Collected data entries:
##########
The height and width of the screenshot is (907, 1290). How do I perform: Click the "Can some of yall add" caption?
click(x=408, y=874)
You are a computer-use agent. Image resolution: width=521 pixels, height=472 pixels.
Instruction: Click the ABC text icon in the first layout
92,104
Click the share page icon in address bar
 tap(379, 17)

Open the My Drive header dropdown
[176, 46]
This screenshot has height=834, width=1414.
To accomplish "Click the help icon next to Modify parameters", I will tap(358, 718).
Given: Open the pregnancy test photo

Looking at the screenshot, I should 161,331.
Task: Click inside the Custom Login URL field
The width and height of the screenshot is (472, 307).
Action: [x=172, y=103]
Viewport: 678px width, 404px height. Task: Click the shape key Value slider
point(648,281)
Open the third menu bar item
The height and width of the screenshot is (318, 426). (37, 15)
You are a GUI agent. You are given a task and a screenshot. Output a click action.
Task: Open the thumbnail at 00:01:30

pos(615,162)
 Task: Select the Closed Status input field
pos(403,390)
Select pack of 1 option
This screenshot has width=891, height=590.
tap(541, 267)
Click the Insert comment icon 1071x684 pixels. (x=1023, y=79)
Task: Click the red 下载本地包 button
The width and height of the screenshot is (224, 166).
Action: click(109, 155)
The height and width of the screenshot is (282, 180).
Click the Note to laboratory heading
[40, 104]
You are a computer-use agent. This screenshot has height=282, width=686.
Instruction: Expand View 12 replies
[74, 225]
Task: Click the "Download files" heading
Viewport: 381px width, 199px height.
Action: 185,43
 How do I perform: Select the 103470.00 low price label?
##########
» GOAL OF THE EXERCISE: Reproduce the records exactly as they appear.

» EXERCISE OUTPUT:
The height and width of the screenshot is (907, 1290). How do I perform: Click the "Can some of yall add" caption?
click(x=408, y=874)
You are a computer-use agent. Image resolution: width=521 pixels, height=472 pixels.
Instruction: Click the ABC text icon in the first layout
92,104
Click the share page icon in address bar
 tap(379, 17)

Open the My Drive header dropdown
[176, 46]
This screenshot has height=834, width=1414.
To accomplish "Click the help icon next to Modify parameters", I will tap(358, 718).
Given: Open the pregnancy test photo

Looking at the screenshot, I should 161,331.
Task: Click inside the Custom Login URL field
The width and height of the screenshot is (472, 307).
Action: [x=172, y=103]
Viewport: 678px width, 404px height. Task: Click the shape key Value slider
point(648,281)
Open the third menu bar item
The height and width of the screenshot is (318, 426). (37, 15)
You are a GUI agent. You are given a task and a screenshot. Output a click action.
Task: Open the thumbnail at 00:01:30

pos(615,162)
 Task: Select the Closed Status input field
pos(403,390)
Select pack of 1 option
This screenshot has width=891, height=590.
tap(541, 267)
Click the Insert comment icon 1071x684 pixels. (x=1023, y=79)
Task: Click the red 下载本地包 button
The width and height of the screenshot is (224, 166).
Action: click(109, 155)
The height and width of the screenshot is (282, 180).
Click the Note to laboratory heading
[40, 104]
You are a computer-use agent. This screenshot has height=282, width=686.
Instruction: Expand View 12 replies
[74, 225]
Task: Click the "Download files" heading
Viewport: 381px width, 199px height.
Action: 185,43
 How do I perform: Select the 103470.00 low price label?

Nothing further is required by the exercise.